The Senate could vote on the bipartisan bill to raise the debt ceiling and cut federal spending as early as Thursday night, which would let Congress send it to President Biden just days before the U.S. government is expected to run out of cash on June 5.
“There’s not a lot of appetite to drag this out. Nothing is locked in yet, but right now we’re working through the list of amendments and trying to reach a time agreement,” a Senate leadership aide told Fox News Digital on Thursday morning. “As far as timing goes, there’s no reason we couldn’t do everything by tonight. That doesn’t mean that we will, but there’s a lot of appetite to move pretty quickly.”
Several senators have already signaled they are looking to add amendments to the bill, which passed the House late on Wednesday night in a 314-177 vote. Republicans supported the bill by a 149-71 margin, and Democrats supported it 165-46.
The Senate leadership aide cautioned it was still unclear whether any proposed amendments would get a vote in the Senate.
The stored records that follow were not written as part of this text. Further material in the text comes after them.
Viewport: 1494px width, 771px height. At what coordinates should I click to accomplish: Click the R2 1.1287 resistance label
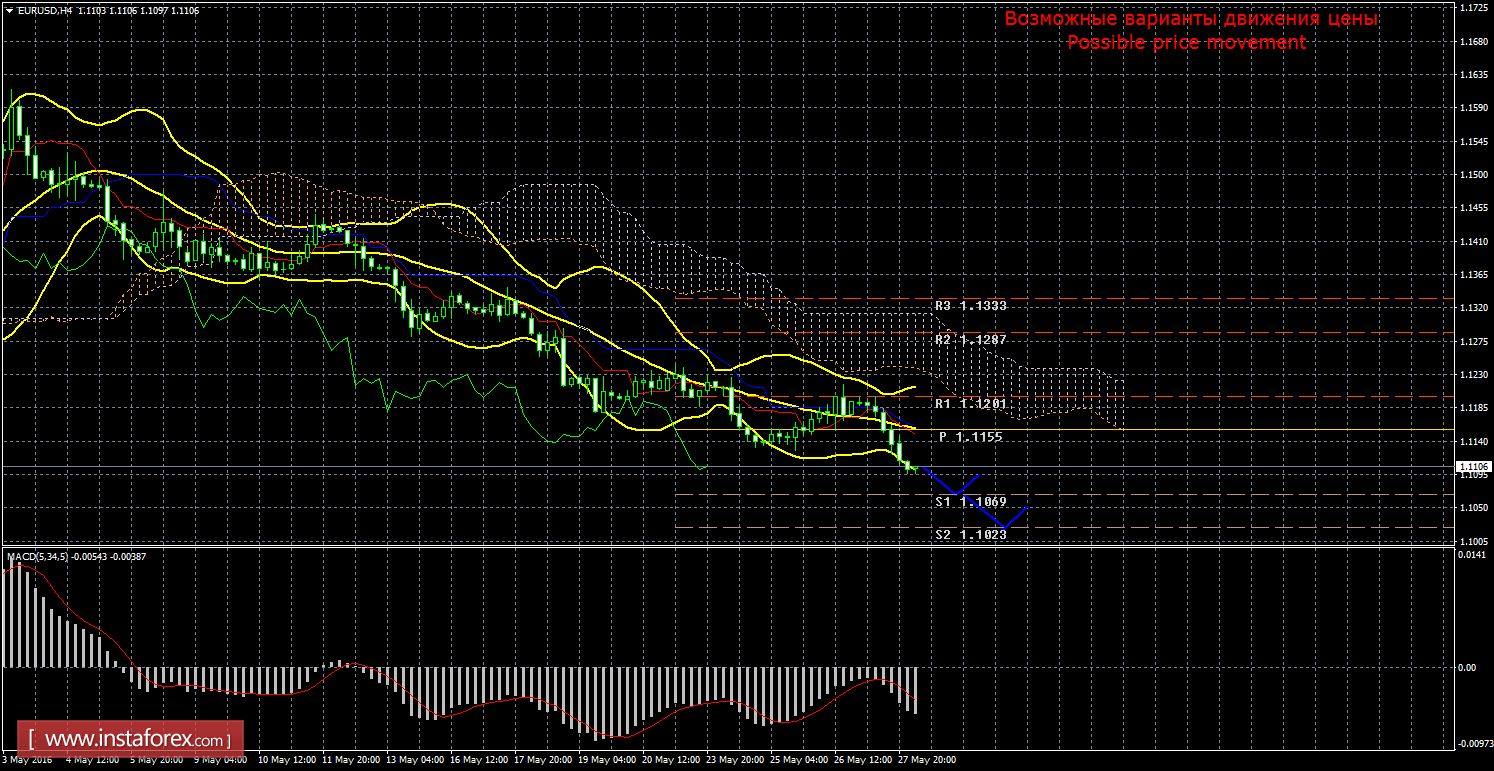[x=970, y=340]
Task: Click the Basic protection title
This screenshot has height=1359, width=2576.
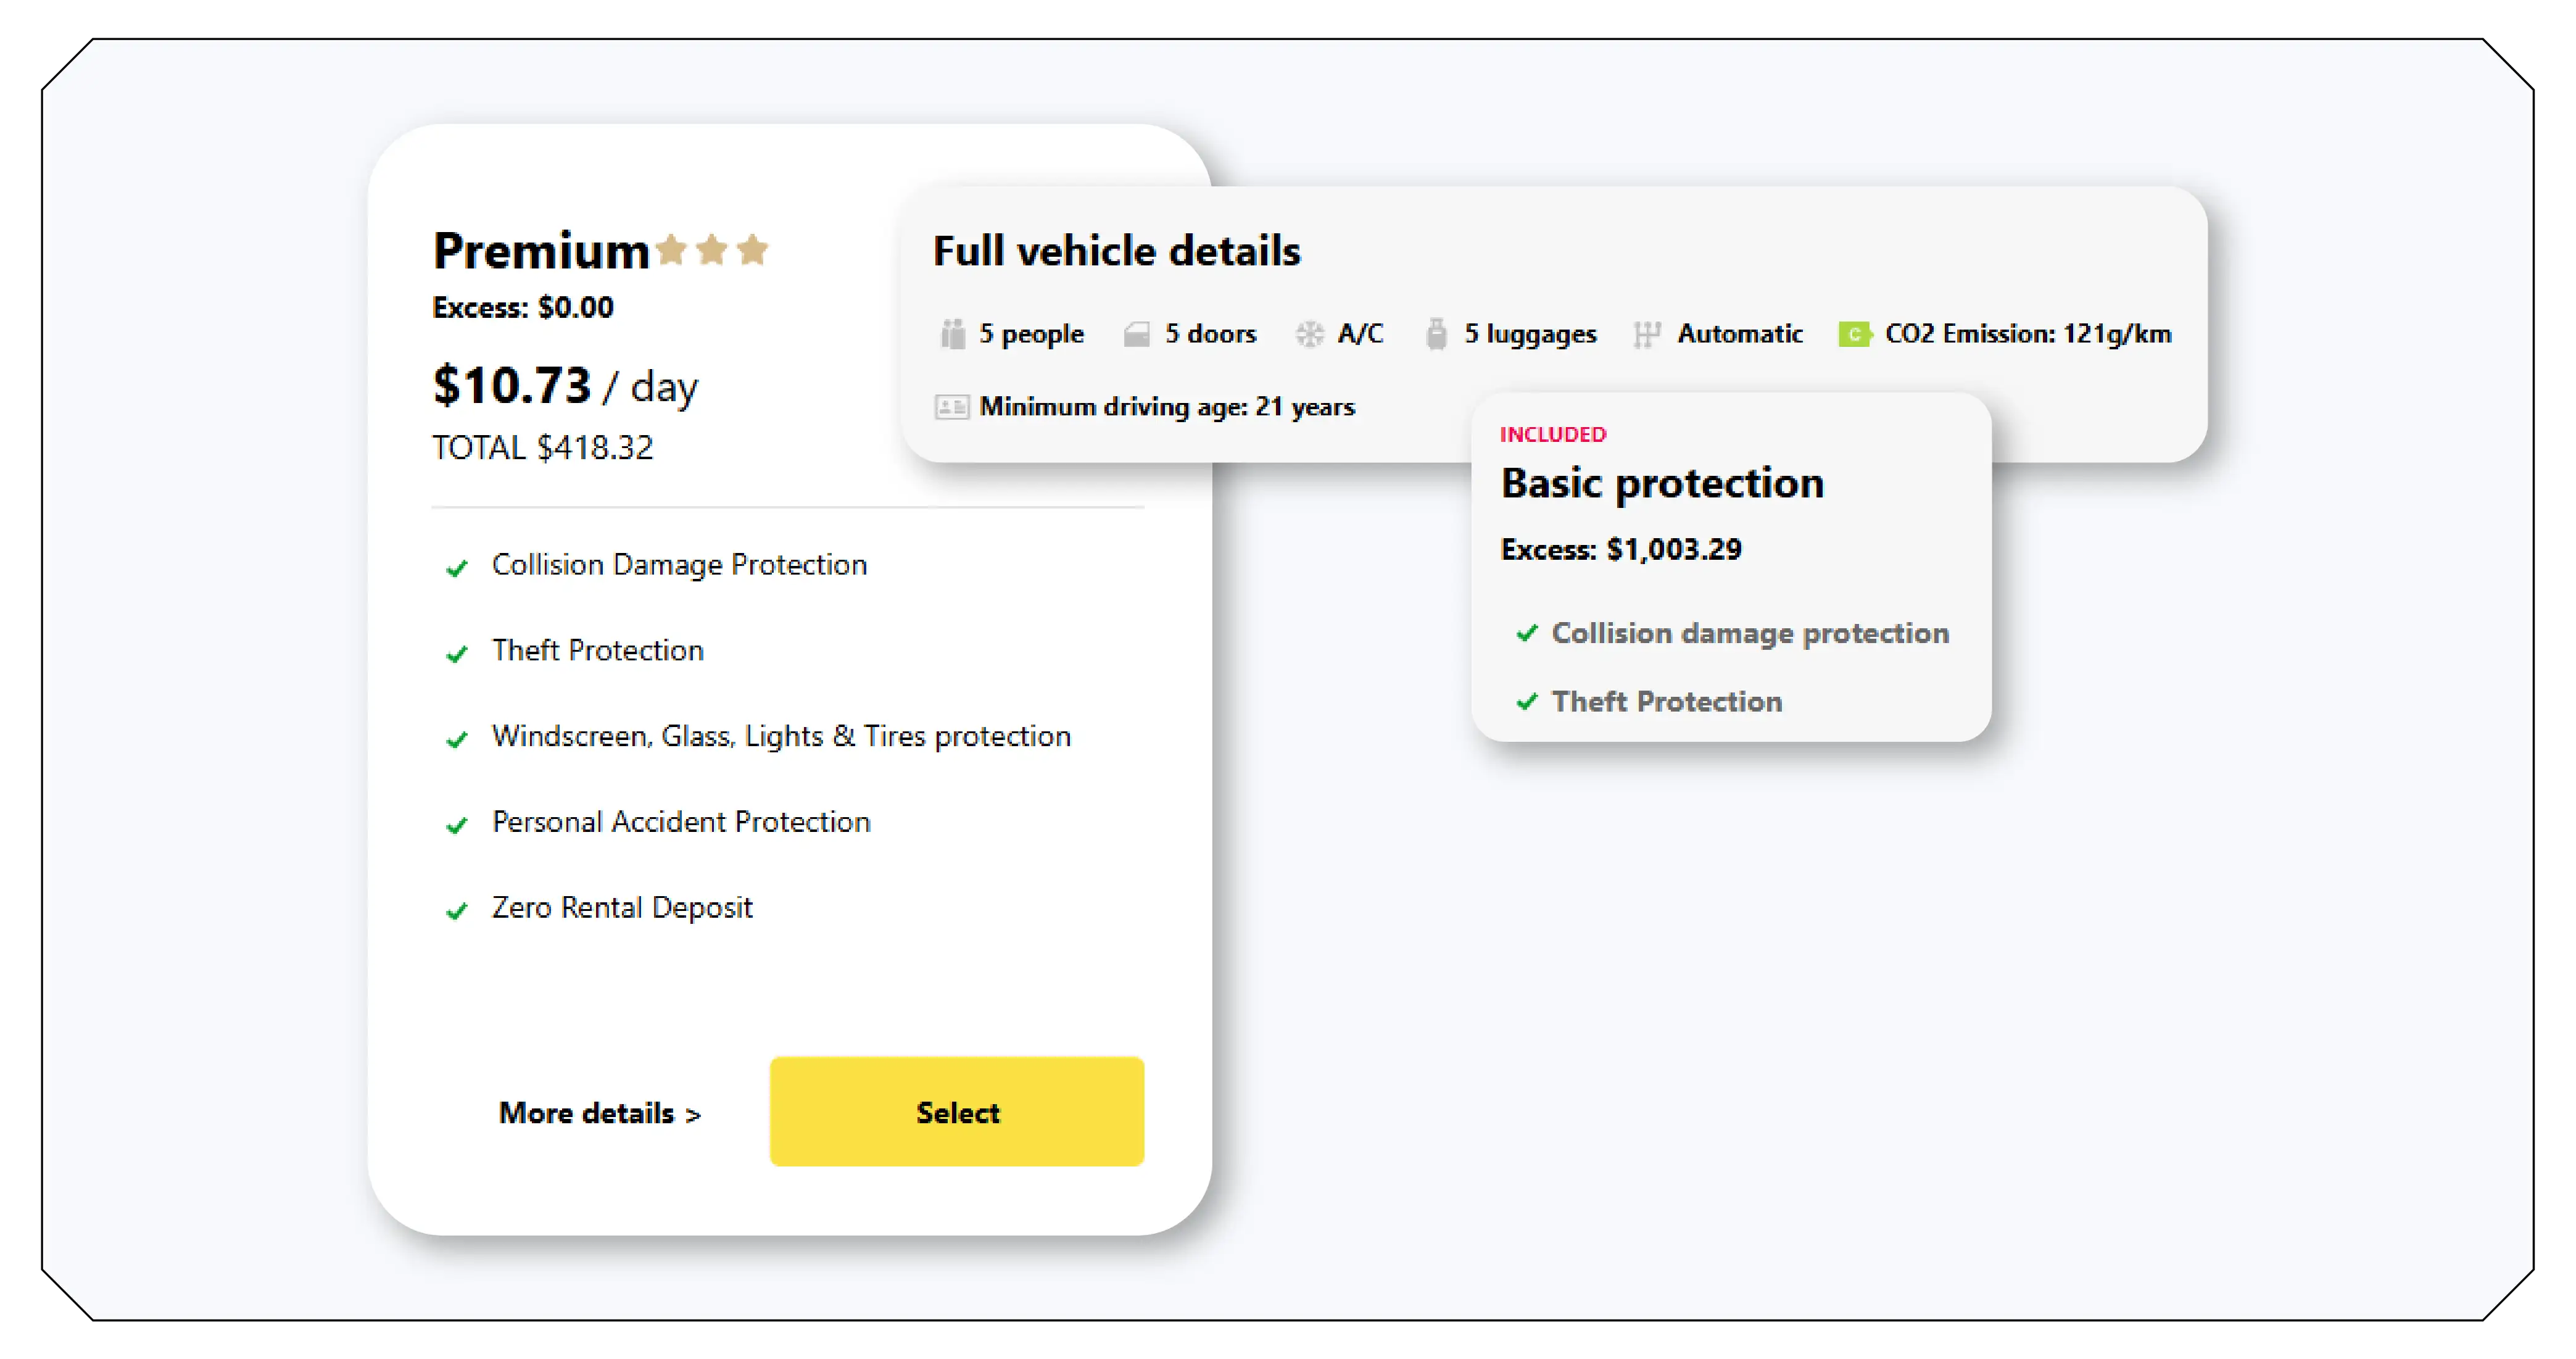Action: click(x=1662, y=483)
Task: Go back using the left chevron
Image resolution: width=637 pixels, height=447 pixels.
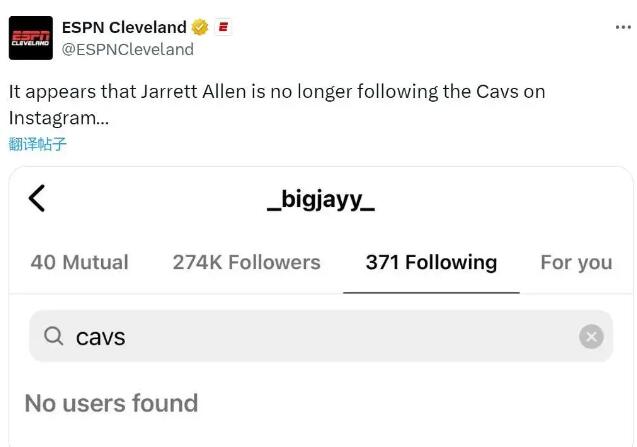Action: (37, 198)
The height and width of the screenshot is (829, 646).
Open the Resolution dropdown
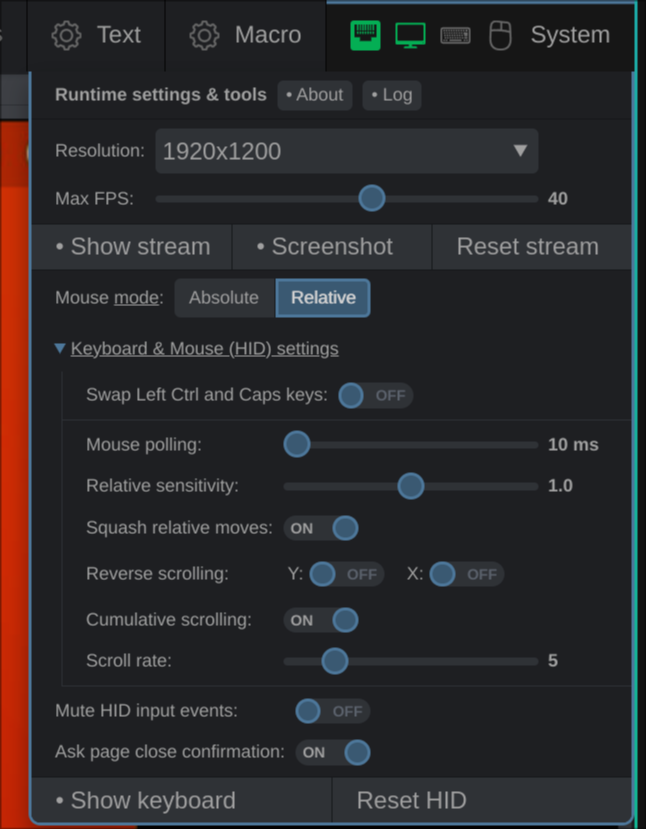tap(346, 151)
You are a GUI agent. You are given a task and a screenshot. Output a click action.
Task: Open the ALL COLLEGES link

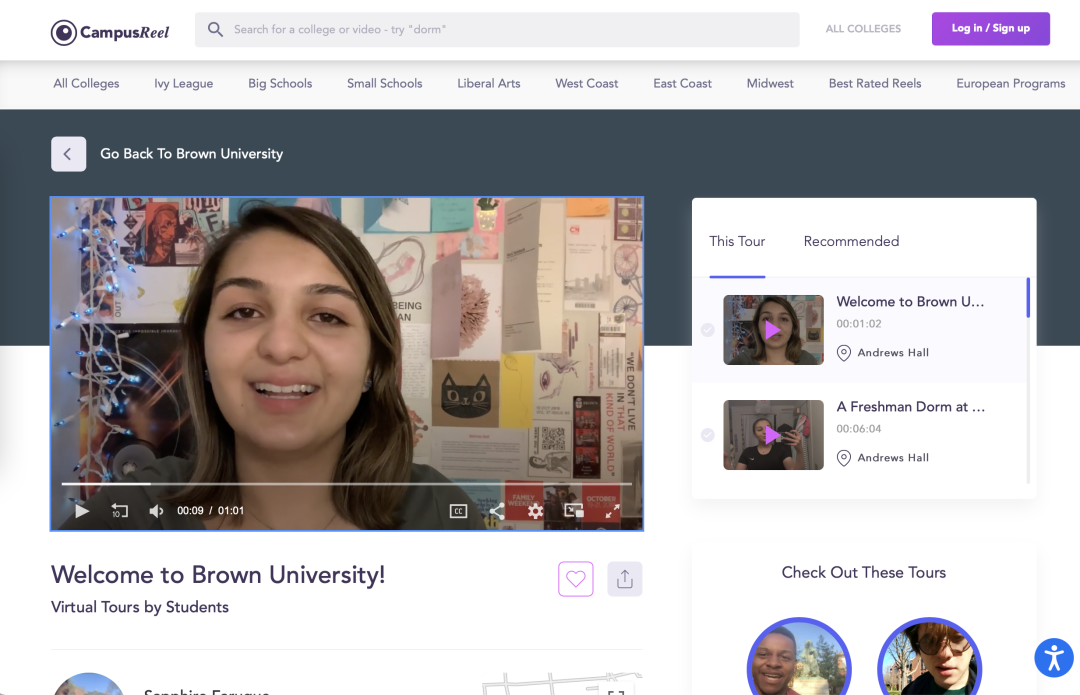point(863,29)
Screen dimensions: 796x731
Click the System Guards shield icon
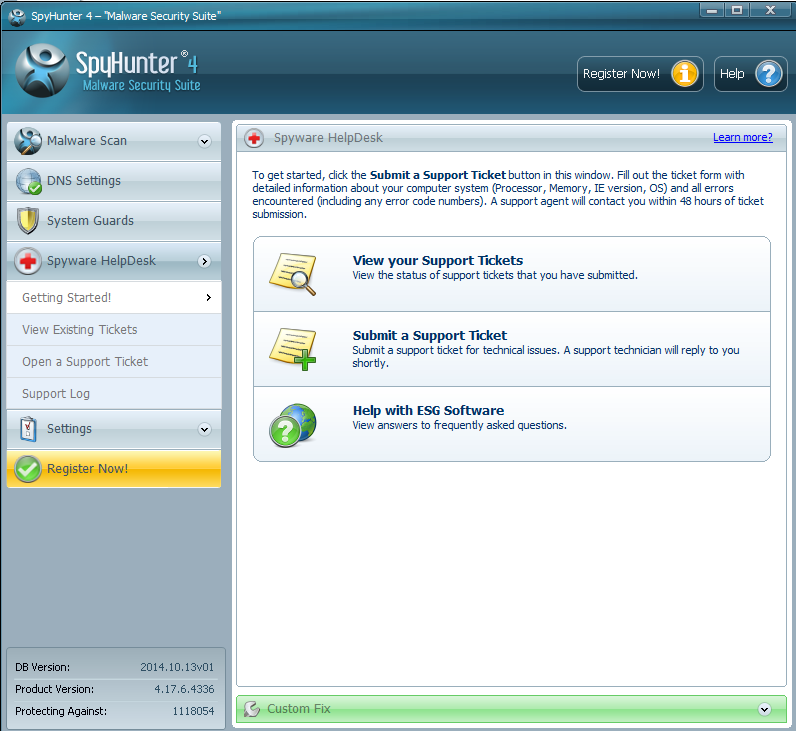(x=28, y=221)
But several lawmakers have already warned that they would object to the Senate’s efforts to speed the vote up if amendments were not considered.
“Nothing’s locked in, but you’ve got a couple of different members saying they’ll consent to speed up if they get their vote,” the aide said.
Amendment votes run the risk of altering the bill if they pass, which would mean changes to the deal struck between House Speaker Kevin McCarthy and President Biden. The Senate could get around that problem by requiring a 60-vote threshold for passage, which could make it easy for senators to kill any proposed changes.
Speaking on the Senate floor Thursday morning, Majority Leader Chuck Schumer pledged to keep lawmakers on Capitol Hill until the deal was passed, and cautioned against any attempts to change the deal or delay the process.
“Time is a luxury the Senate does not have if we want to prevent default. June 5 is less than four days away at this point. Any needless delay or any last minute holdups would be an unnecessary and even dangerous risk,” Schumer said.
“And any change to this bill that forces us to send it back to the House would be entirely unacceptable and would almost guarantee default. So again, the Senate will stay in session until we send a bill avoiding default to the president’s desk,” he said.
Senate Majority Whip Dick Durbin, D-Ill., told reporters on Thursday that he believes the bill will pass either tonight or tomorrow.
“I think it will. The vote in the House is a good indication of bipartisan support. We have our own issues to resolve in the Senate, but I think it’ll pass,” Durbin said.
Sen. Tim Kaine, D-Va., offered an amendment to the bill this morning that would strip the bill’s provision granting approval for the Mountain Valley natural gas pipeline, which had been a highly sought-after project for Sen. Joe Manchin, D-W.Va.
Sen. Mike Lee, R-Utah, who already said he is voting against the bill, introduced an amendment to strip waiver authority for cost-cutting measures that the legislation had granted to the Office of Management and Budget, whose head is a political appointee.
Senate Minority Whip John Thune, R-S.C., told reporters on Wednesday that there were about half a dozen GOP amendments on the table.
“I think it could happen fairly quickly if there’s agreement, but we’ll get a better sense of where our members are today,” he said.